### Exercise passage:

# # # #

Classification output file
Participating algorithms should produce a simple ASCII list file identical in format to the Training list file. This file will contain one path per line, followed by a tab character and the artist label, again with no header line.
I.e.
<example path and filename>\t<class label>
E.g.
/path/to/track1.wav classical /path/to/track2.wav blues ...
Submission calling formats
Algorithms should divide their feature extraction and training/classification into separate runs. This will facilitate a single feature extraction step for the task, while training and classification can be run for each cross-validation fold.
Hence, participants should provide two executables or command line parameters for a single executable to run the two separate processes.
Executables will have to accept the paths to the aforementioned list files as command line parameters.
Scratch folders will be provided for all submissions for the storage of feature files and any model files to be produced. Executables will have to accept the path to their scratch folder as a command line parameter. Executables will also have to track which feature files correspond to which audio files internally. To facilitate this process, unique file names will be assigned to each audio track.
Example submission calling formats
extractFeatures.sh /path/to/scratch/folder /path/to/featureExtractionListFile.txt TrainAndClassify.sh /path/to/scratch/folder /path/to/trainListFile.txt /path/to/testListFile.txt /path/to/outputListFile.txt
extractFeatures.sh /path/to/scratch/folder /path/to/featureExtractionListFile.txt Train.sh /path/to/scratch/folder /path/to/trainListFile.txt Classify.sh /path/to/scratch/folder /path/to/testListFile.txt /path/to/outputListFile.txt
myAlgo.sh -extract /path/to/scratch/folder /path/to/featureExtractionListFile.txt myAlgo.sh -train /path/to/scratch/folder /path/to/trainListFile.txt myAlgo.sh -classify /path/to/scratch/folder /path/to/testListFile.txt /path/to/outputListFile.txt
Multi-processor compute nodes will be used to run this task, however, we ask that submissions use no more than 4 cores (as we will be running a lot of submissions and will need to run some in parallel). Ideally, the number of threads to use should be specified as a command line parameter. Alternatively, implementations may be provided in hard-coded 1, 2 or 4 thread/core configurations.
extractFeatures.sh -numThreads 4 /path/to/scratch/folder /path/to/featureExtractionListFile.txt TrainAndClassify.sh -numThreads 4 /path/to/scratch/folder /path/to/trainListFile.txt /path/to/testListFile.txt /path/to/outputListFile.txt
myAlgo.sh -extract -numThreads 4 /path/to/scratch/folder /path/to/featureExtractionListFile.txt myAlgo.sh -TrainAndClassify -numThreads 4 /path/to/scratch/folder /path/to/trainListFile.txt /path/to/testListFile.txt /path/to/outputListFile.txt
Packaging submissions
- All submissions should be statically linked to all libraries (the presence of dynamically linked libraries cannot be guaranteed). IMIRSEL should be notified of any dependencies that you cannot include with your submission at the earliest opportunity (in order to give them time to satisfy the dependency).

# # # #

### Task details:
Name each distinct script ending in ".sh" that appears in the submission guidelines above.

# # # #

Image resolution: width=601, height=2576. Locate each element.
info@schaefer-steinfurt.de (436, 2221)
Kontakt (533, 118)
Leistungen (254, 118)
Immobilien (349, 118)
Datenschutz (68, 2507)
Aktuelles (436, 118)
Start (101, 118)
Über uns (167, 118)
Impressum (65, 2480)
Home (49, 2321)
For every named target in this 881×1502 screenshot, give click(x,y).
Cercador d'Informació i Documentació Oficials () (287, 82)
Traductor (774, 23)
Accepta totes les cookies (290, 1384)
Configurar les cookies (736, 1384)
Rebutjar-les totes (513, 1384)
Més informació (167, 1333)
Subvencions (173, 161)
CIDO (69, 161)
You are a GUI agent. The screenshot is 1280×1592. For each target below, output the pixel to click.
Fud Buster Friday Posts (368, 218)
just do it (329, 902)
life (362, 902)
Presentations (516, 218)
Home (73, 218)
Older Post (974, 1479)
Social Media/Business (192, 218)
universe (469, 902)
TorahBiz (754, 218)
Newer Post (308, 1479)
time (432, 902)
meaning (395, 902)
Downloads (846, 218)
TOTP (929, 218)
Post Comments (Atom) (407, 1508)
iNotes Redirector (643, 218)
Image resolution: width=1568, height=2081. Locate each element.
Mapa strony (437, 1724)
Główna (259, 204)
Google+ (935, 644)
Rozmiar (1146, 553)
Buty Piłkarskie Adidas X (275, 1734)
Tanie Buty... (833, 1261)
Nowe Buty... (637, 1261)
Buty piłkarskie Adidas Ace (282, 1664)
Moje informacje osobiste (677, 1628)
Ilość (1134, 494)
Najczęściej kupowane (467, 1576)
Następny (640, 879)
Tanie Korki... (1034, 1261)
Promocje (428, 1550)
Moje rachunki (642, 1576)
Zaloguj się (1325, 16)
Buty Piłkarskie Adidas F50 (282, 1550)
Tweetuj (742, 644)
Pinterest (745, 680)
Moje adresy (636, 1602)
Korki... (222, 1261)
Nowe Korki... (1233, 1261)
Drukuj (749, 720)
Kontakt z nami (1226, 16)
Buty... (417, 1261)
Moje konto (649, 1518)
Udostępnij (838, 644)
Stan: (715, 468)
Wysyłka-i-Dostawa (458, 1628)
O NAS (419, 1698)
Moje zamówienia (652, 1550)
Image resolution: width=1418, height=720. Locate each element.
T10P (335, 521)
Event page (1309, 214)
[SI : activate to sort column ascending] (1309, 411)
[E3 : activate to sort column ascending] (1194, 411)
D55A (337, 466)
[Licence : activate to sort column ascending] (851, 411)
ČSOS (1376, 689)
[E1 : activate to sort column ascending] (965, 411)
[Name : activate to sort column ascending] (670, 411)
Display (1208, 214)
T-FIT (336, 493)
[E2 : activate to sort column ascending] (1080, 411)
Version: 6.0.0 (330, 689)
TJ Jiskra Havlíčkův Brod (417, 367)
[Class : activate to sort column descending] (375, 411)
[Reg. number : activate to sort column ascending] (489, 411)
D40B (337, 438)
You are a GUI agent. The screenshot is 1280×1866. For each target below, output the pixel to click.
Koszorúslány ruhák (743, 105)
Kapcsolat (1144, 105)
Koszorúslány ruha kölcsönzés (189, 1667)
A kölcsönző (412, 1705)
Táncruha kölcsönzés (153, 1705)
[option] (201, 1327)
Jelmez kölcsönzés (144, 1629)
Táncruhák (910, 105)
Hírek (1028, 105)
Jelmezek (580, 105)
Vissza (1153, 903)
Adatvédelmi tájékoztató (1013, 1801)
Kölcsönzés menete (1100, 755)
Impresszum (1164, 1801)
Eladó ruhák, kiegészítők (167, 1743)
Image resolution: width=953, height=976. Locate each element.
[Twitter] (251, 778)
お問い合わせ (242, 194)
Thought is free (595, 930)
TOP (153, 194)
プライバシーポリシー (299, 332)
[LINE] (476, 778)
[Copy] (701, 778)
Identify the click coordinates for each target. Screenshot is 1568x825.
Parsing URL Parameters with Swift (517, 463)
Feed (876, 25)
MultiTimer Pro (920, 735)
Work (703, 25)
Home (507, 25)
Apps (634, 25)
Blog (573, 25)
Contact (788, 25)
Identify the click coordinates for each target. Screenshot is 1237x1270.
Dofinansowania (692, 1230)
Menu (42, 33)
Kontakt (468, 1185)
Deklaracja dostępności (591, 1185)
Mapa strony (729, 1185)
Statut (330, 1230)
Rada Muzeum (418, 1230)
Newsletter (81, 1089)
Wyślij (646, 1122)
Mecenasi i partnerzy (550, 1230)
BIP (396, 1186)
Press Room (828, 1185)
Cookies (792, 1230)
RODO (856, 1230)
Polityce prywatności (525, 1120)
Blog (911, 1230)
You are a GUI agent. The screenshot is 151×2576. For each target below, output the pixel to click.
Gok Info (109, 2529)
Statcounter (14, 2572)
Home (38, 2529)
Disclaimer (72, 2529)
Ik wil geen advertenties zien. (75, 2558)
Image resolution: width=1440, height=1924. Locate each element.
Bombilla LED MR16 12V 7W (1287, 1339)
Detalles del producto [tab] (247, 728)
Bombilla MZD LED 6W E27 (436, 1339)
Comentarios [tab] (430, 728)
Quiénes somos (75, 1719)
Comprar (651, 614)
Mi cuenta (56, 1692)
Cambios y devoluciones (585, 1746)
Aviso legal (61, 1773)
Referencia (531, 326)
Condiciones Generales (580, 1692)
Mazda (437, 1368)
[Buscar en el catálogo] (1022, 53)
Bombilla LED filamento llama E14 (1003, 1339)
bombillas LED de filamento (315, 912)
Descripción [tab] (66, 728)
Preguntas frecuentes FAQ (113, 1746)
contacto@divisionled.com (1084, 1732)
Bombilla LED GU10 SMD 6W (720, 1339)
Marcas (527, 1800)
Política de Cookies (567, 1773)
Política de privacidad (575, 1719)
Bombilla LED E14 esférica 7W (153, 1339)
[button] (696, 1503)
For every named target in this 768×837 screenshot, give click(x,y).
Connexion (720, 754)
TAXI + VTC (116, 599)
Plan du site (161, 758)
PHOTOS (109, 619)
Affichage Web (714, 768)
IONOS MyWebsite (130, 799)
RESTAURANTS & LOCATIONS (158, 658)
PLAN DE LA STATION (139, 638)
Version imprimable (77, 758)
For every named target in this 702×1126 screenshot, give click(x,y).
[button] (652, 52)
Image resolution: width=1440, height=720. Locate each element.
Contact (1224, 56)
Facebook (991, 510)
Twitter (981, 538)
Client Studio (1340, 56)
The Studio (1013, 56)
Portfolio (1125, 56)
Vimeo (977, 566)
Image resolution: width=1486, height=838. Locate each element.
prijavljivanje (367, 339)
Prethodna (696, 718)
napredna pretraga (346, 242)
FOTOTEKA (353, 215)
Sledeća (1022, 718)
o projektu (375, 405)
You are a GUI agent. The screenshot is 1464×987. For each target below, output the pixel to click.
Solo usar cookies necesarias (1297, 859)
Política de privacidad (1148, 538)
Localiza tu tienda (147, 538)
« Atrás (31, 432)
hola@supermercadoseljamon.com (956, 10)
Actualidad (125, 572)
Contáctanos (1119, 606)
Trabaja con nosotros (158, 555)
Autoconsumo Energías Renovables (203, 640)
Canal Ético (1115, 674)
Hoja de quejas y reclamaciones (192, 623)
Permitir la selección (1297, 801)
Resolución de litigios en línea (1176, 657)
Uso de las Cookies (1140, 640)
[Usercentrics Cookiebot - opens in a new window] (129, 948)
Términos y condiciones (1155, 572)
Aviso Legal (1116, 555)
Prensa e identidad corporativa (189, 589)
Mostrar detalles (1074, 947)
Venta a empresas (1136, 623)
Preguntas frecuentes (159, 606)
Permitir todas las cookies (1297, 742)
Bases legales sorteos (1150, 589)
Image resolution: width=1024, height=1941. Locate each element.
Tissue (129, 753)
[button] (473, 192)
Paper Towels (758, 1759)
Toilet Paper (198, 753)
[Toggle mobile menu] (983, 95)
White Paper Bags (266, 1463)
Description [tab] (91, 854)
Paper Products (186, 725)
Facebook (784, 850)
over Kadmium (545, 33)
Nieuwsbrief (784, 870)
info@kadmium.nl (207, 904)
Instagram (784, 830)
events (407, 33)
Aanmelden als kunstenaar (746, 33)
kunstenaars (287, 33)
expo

# # # #

### Finished task:
extractFeatures.sh
TrainAndClassify.sh
Train.sh
Classify.sh
myAlgo.sh